Ein Problem bei der Sensorgröße entsteht, wenn auf der gleichen Fläche immer mehr Fotodioden untergebracht werden. Sprich: Eine digitale Kompaktkamera mit derselben Auflösung (gemessen in Megapixel) wie eine Spiegelreflexkamera bringt dieselbe Menge an Fotodioden auf einer kleineren Oberfläche unter. Eine Folge: Auf der kleinen Fläche erreicht weniger Licht jede einzelne der Fotodioden, das Signal muss daher verstärkt werden, was wiederum mehr Störungen, das sogenannte Bildrauschen, mit sich bringt.
Lichtempfindlichkeit / ISO-Wert
Konrad Lischka
Wie lichtempfindlich Filmmaterial ist, wird unter anderem mit den sogenannten ISO-Werten angegeben. Ein Film mit ISO 200 ist doppelt so lichtempfindlich wie ein ISO-100-Film, bei ISO 400 verdoppelt sich die Lichtempfindlichkeit gegenüber ISO 200 und so weiter.

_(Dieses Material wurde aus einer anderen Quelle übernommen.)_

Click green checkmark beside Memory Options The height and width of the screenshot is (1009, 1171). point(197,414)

Bei Digitalkameras haben die Hersteller diese Skala übernommen, um die Empfindlichkeit anzugeben. Wenn in einem dämmrigen Umfeld die Verschlusszeit wegen Verwacklungsgefahr nicht stark genug erhöht werden kann und eine allzu große Blendenöffnung wegen des Verlusts an Schärfentiefe nicht erwünscht ist, kann die Empfindlichkeit erhöht werden, um eine ausreichende Belichtung zu gewährleisten. Hebt man die ISO-Stufe um einen Schritt an, kann die Verschlusszeit zum Beispiel um einen Schritt vermindert werden.

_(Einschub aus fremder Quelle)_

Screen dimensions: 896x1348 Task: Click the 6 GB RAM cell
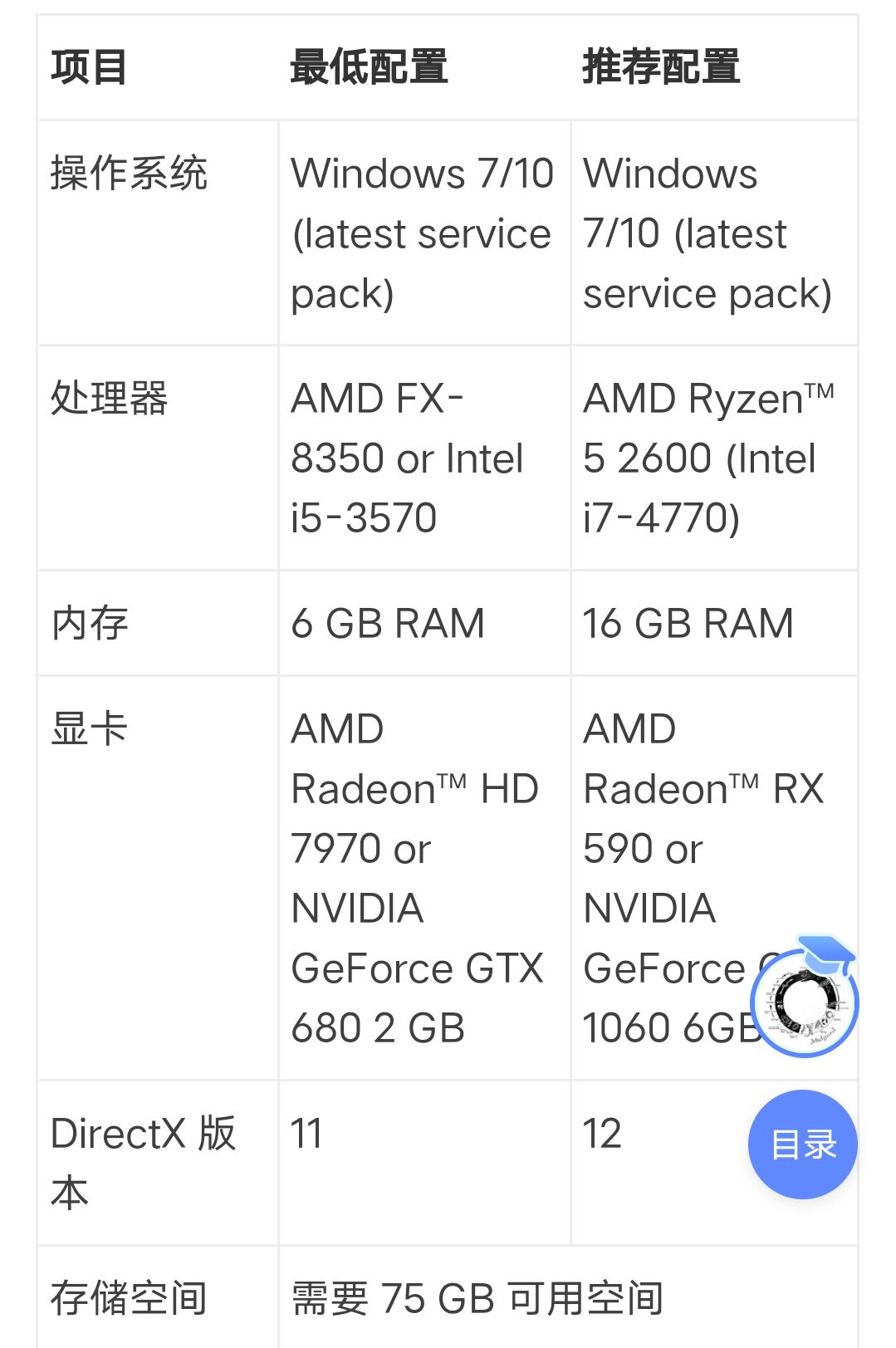coord(424,623)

Bei Digitalkameras verstärkt die Software das auf dem Sensor eingehende Signal. Dabei verstärkt die auch die Störungen, das sogenannte Bildrauschen nimmt zu.
Megapixel
Der Megapixel-Wert gibt die Auflösung einer Digitalkamera an, also wie viele Bildpunkte der Sensor erfasst. Ein Megapixel entspricht einer Million Bildpunkte. Aus der Pixelmenge resultiert die Rasterung beim Druck der Fotos - je höher die Auflösung, desto größer können die Fotos gedruckt werden, ohne dass die Pixel sichtbar werden.

Laut Kodak genügt für einen Ausdruck in A4-Format (20x30 cm) in guter Qualität eine Auflösung von 1920 x 1280 Pixeln (2,4 Megapixel), für optimale Qualität ist eine Auflösung von 2160 x 1440 Pixeln (3,1 Megapixel) nötig.

Eine digitale Kompaktkamera mit derselben Auflösung wie eine Spiegelreflexkamera bringt dieselbe Menge an Bildpunkten auf einer kleineren Sensoroberfläche unter. Eine Folge: Auf der kleinen Fläche erreicht weniger Licht jeden einzelnen der Bildpunkte, das Signal muss daher verstärkt werden, was wiederum mehr Störungen durch das sogenannte Bildrauschen mit sich bringt.
Bildrauschen
Konrad Lischka
Die Ursache für das Bildrauschen sind physikalische Effekte auf dem Bildsensor und den dort untergebrachten Fotodioden, vor allem den sogenannten Dunkelstrom. Wie stark diese Effekte im Foto sichtbar (siehe Foto mit 1600 ISO) sind, hängt von mehren Faktoren ab:

- Bei gleicher Auflösung rauschen Sensoren mit kleinerer Oberfläche stärker als größere.

- Je stärker die Lichtempfindlichkeit der Kamera eingestellt ist, umso stärker ist das Rauschen, da das vom Sensor eingehende Signal verstärkt wird - einschließlich der Störungen.

- Je wärmer der Sensor ist, umso stärker ist das Bildrauschen.

Digitalkameras nutzen diverse Software-Routinen, um das Bildrauschen schon beim Abspeichern einer Aufnahme herauszurechnen. Die Hersteller nutzen verschiedene Verfahren mit unterschiedlichen Ergebnissen. Manchmal beeinträchtigt die Rauschunterdrückung wiederum die Schärfe eines Bildes sichtbar.